The science of membranes and vesicles is beginning to come into its own. The reason it is important is that if the vesicle (pack of chemicals inside a membrane) or membrane of the neuron itself (where VR-1 is located) has resistance then the chemicals (neurotransmitters) don’t come out or go across. Anything which stabilizes membranes or vesicles will probably quiet the nervous system.
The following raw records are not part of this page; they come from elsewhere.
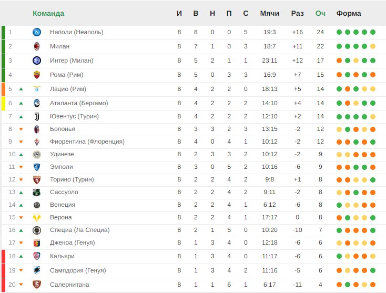Open the Лацио (Рим) team link
The width and height of the screenshot is (386, 293).
(68, 89)
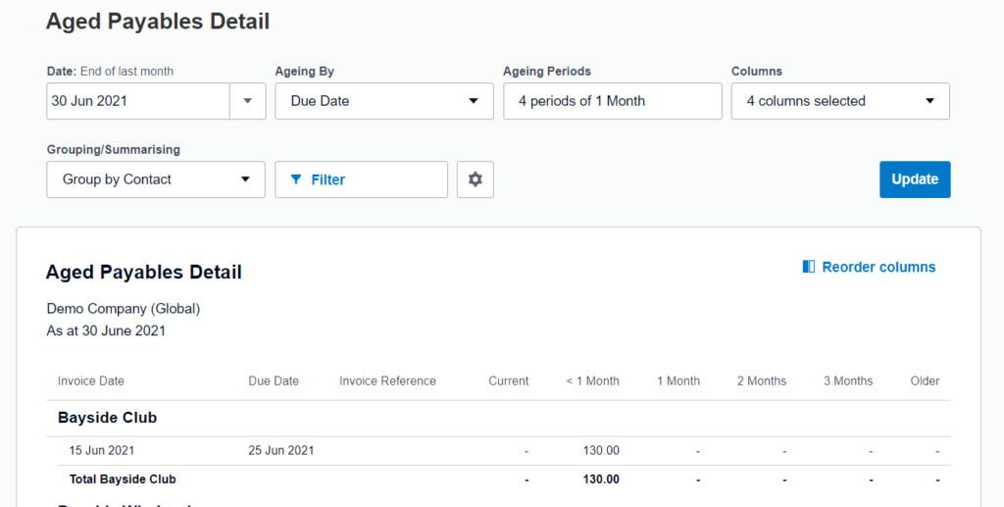Click the Invoice Date column header
The height and width of the screenshot is (507, 1004).
91,380
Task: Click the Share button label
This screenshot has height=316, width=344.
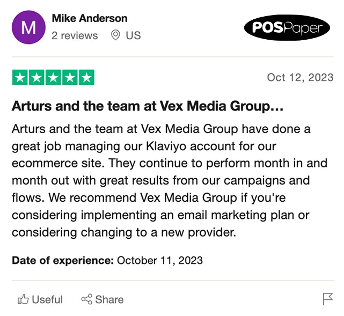Action: point(109,299)
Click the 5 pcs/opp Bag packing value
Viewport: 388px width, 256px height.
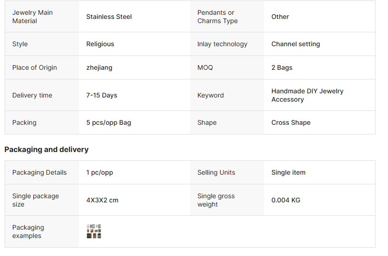tap(109, 122)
Latrotoxin, or black widow venom, opens pores in vesicles and causes massive outpouring of neurotransmitters, which floods the synapse, and causes so much post-synaptic response, that death can occur. Latrotoxin activates a membrane active chemical, latrophilin, which causes the membranes to leak all over the place. Knockout rats which lack latrophilin are not harmed by the chemicals which come from latrotoxin. NMDA can be viewed as a facilitator (secretagogue) of activity at the membrane, while GABA(B) can be viewed as an inhibitor.
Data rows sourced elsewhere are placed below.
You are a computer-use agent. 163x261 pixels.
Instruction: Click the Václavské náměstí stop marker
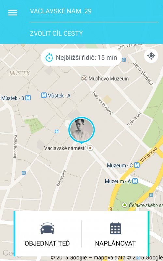(x=90, y=148)
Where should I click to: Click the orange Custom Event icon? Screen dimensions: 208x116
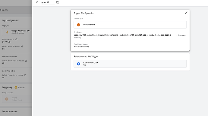coord(79,25)
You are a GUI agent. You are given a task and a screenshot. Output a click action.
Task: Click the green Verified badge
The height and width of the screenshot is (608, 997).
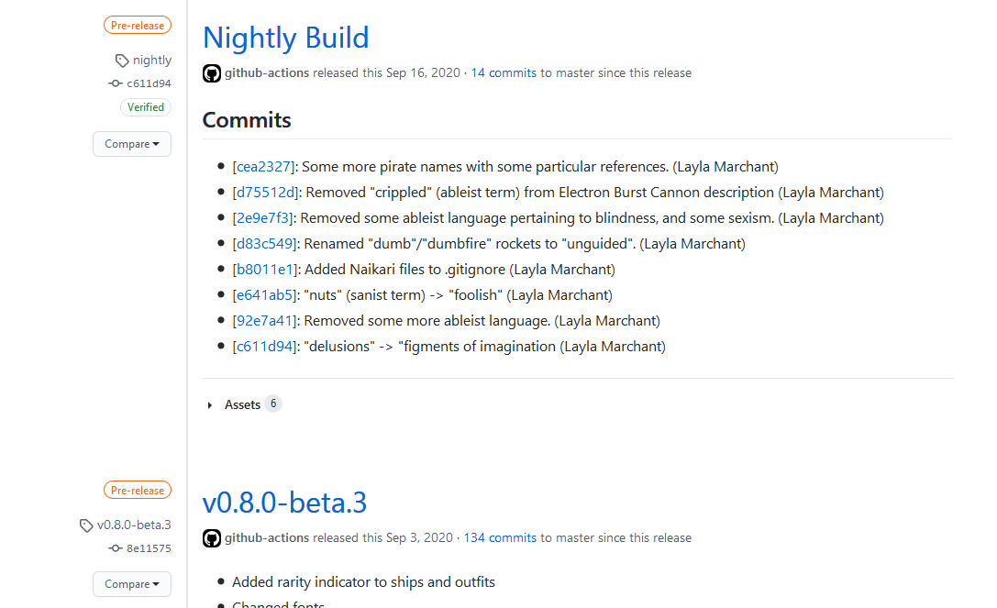point(146,107)
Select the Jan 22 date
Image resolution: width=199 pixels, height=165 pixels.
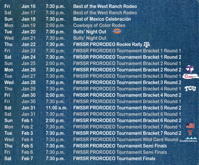tap(29, 44)
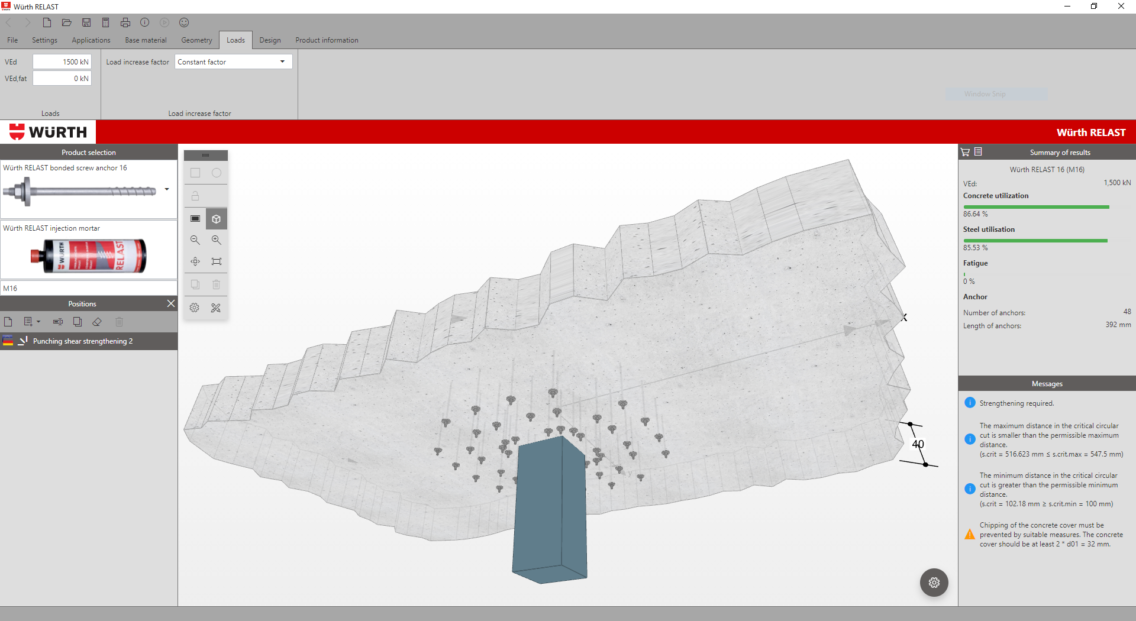Click the print icon in the top toolbar
The height and width of the screenshot is (621, 1136).
[125, 22]
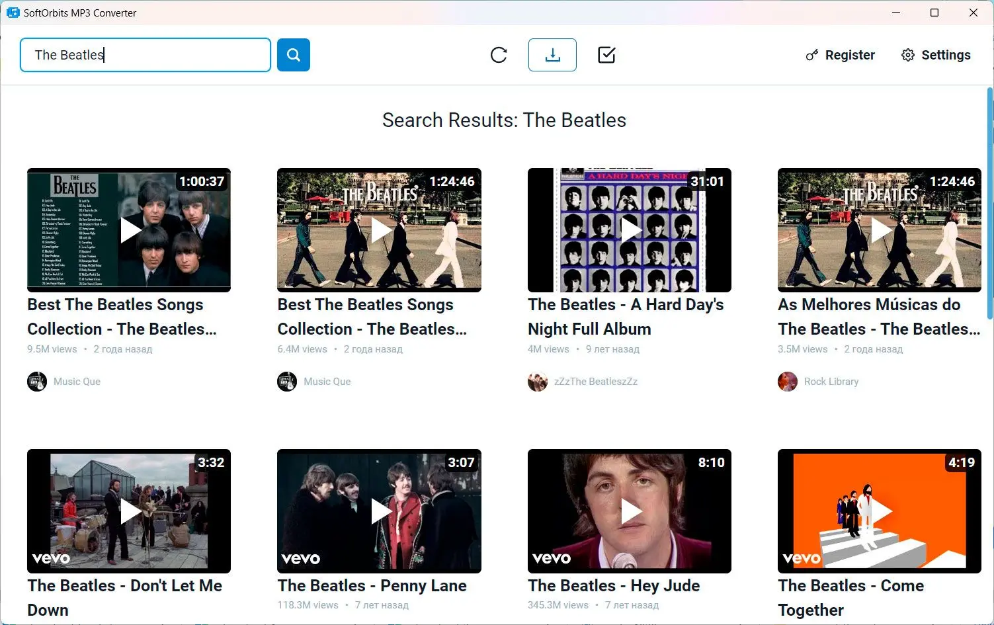994x625 pixels.
Task: Toggle the select-all checkmark icon
Action: [x=606, y=55]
This research may soon be more or less obsolete clinically for chronic pain as resiniferatoxin use begins. However, over the long term, vesicle inhibiting and membrane resistance chemicals may emerge as very important. The membrane is only one site for research. Of equal importance is the ion channel itself, since the channel may have characteristics of its own which can be blocked, without resorting to block of the entire membrane.

Lidocaine is thought to block more at the membrane, while bupivicaine, more slow acting but more profound, seems to block more at the channel. Recent work (see elsewhere at this site) has not necessarily confirmed this with regard to lidocaine, but the concept still allows refinement of pain therapies. Help is on the way. Don’t give up.

*Synapse. The gap between separate neurons. The gap provides another opportunity for the signal which has moved along the axon of a nerve cell to be excited or inhibited. The general state of the nervous system, or of specific parts, is reflected in events surrounding the synapse. Much of this impact results from chemicals produced by glial cells, which surround neurons. Receptors and chemicals are being identified which impact synaptic events.